··· TEXTO DE ORIGEM ···
Os ponteiros do relógio avançaram, as portas da fábrica se fecharam e as mais belas recordações reverberaram. Carismático e emblemático, pode-se dizer que o negócio perpetuou os produtos James como sinônimo da época em que o comércio petropolitano, de tanto que escoava, ambicionava e emocionava.
E se por um lado a fábrica nomeia a saudade proporcionada pela contemporaneidade, é ela a também responsável por identificar a região da Avenida Portugal onde funcionou a produção como o ‘Morro da Batata Frita’. O motorista Antônio Carlos Dethtlusst, de 44 anos – o Ninho – relembra os 18 anos em que acompanhou de perto o dia a dia da James.
“Petrópolis não tinha e nem tem uma fábrica igual àquela, com um forno de 35 metros. Era a melhor produção da cidade, com tudo automatizado. Quem trouxe a batata frita foram eles, mas também tinha torrada canapé, biscoito amanteigado – 360 toneladas por mês, farinha de rosca e o grissini italiano, que a gente vendia muito nas comissárias aéreas”.
Tendo dado início à sua trajetória na fábrica enquanto membro da produção, ‘Ninho’ explica que, em dado momento, passou a trabalhar como motorista e, mais tarde, vendedor. Ele relembra a demanda ‘fora de série’ e os produtos ‘top de linha’ que fizeram da empresa conhecida em todo o Brasil.
“Comprávamos toda semana 300 sacos de batata para depois cortá-las e fazer os pedidos. No Rio a gente trabalhava com praticamente todos os mercados. Vendíamos muito amanteigado para lá. Também chegamos a fabricar um biscoito especificamente para merenda escolar a nível nacional. Até para o Acre chegamos a mandar”, diz ele.
De acordo com Antônio, sobrinho dos fundadores do empreendimento, diferente do que muita gente pensa, o negócio teria tido início com a produção de balas de coco, e não com as batatas. “Quem começou foi o Jimmye, meu tio, na Rua Rockfeller. Se eu ganho na Mega-Sena volto a colocar a fábrica para funcionar. Era muito bom”.
···
▶ PEDIDO ESCRITO A:
Responda com base no texto sobre a fábrica James:
(i) Quantos metros tinha o forno da fábrica?
(ii) Quantos sacos de batata eram comprados toda semana?
(iii) Segundo o sobrinho dos fundadores, com que produto o negócio teria começado?
▶ PEDIDO ESCRITO B: No texto sobre a fábrica James, reescreva o trecho de "Os ponteiros do" até "ambicionava e emocionava.", trocando "relógio" por "tempo".
▶ PEDIDO ESCRITO C: Dê continuidade ao texto sobre a fábrica James a partir do ponto em que ele termina.
··· MATERIAL ···
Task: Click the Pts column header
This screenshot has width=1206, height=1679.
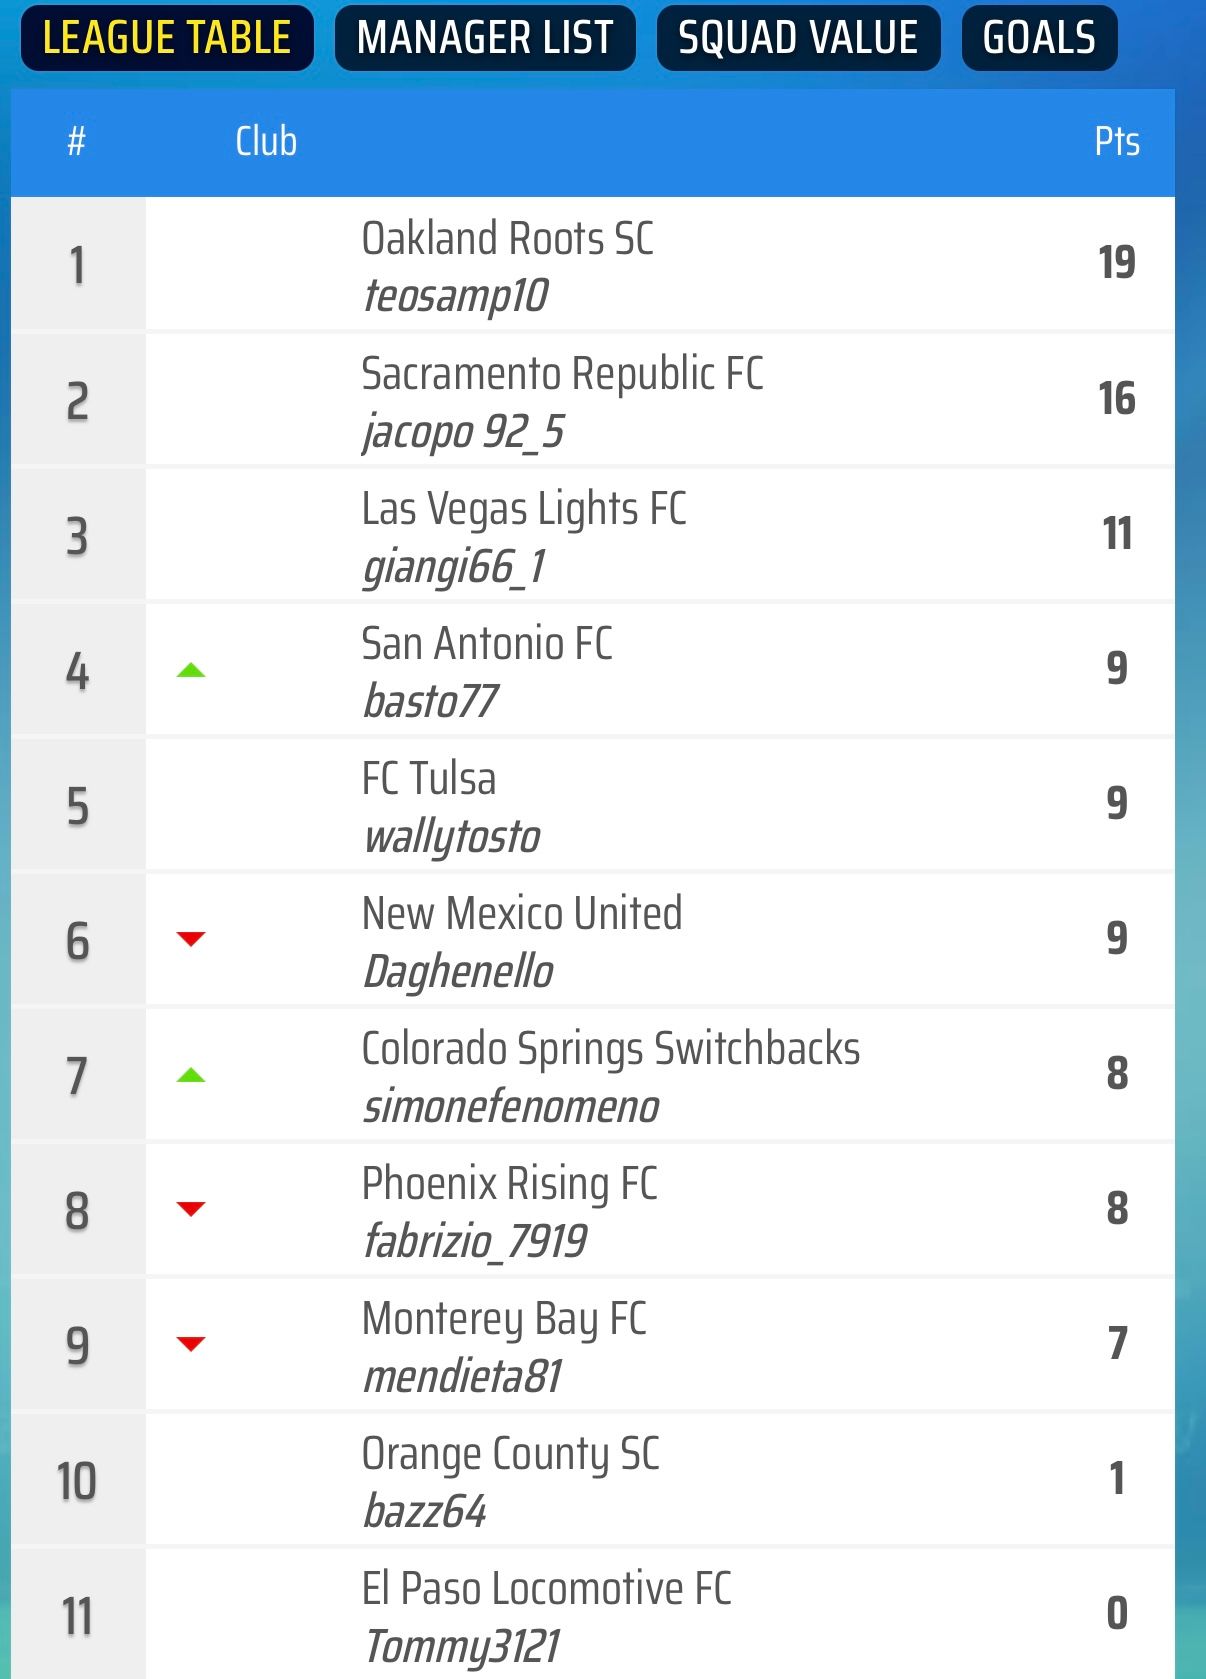Action: pyautogui.click(x=1116, y=141)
···
▶ RESULTADO DO EXERCÍCIO A:
(i) 35 metros.
(ii) 300 sacos.
(iii) Com balas de coco.

▶ RESULTADO DO EXERCÍCIO B:
Os ponteiros do tempo avançaram, as portas da fábrica se fecharam e as mais belas recordações reverberaram. Carismático e emblemático, pode-se dizer que o negócio perpetuou os produtos James como sinônimo da época em que o comércio petropolitano, de tanto que escoava, ambicionava e emocionava.

▶ RESULTADO DO EXERCÍCIO C:
E por falar em doce, a aposentada Ana Maria Borges, de 55 anos, recorda a afetuosa relação que se construiu entre sua família a partir da prestação de serviços domésticos aos empreendedores por trás da fábrica James. Segundo ela, somente sua mãe, Maiza, teria acumulado mais de 50 anos de serviços para o senhor Jimmye e a esposa, dona Emir.
“Antes da minha mãe, minha avó, Benedita, já trabalhava para eles como doméstica. Eles sempre nos trataram muito bem. Minha mãe chegou a trabalhar na fábrica, na época em que faziam aquela bala de coco. Acho que tinha um cômodo ou algo assim. Depois ela ajudou a cuidar dos filhos do senhor Jimmye: o James, o Wagner e a Eliane”.
Ana Maria, que foi apadrinhada pelo senhor Jimmye e a esposa, relembra a proximidade entre as duas famílias, a começar pelo seu próprio nascimento. “A dona Emir contava que nasci de sete meses e que, como eu era pequenininha, a Eliane, que é um pouco mais velha do que eu, me pegava e me fazia de boneca”, conta rindo.
Histórias regidas por batata frita
Quando se fala nos Produtos Alimentícios James, mais especificamente, nas histórias regidas por eles, o papel das batatas é indispensável. A museóloga Vera Bulgarelli, de 59 anos, conta que estudou com Eliane – filha do senhor Jimmye – na infância, e que, inevitavelmente, associava as festinhas às batatinhas que eram levadas pela amiga.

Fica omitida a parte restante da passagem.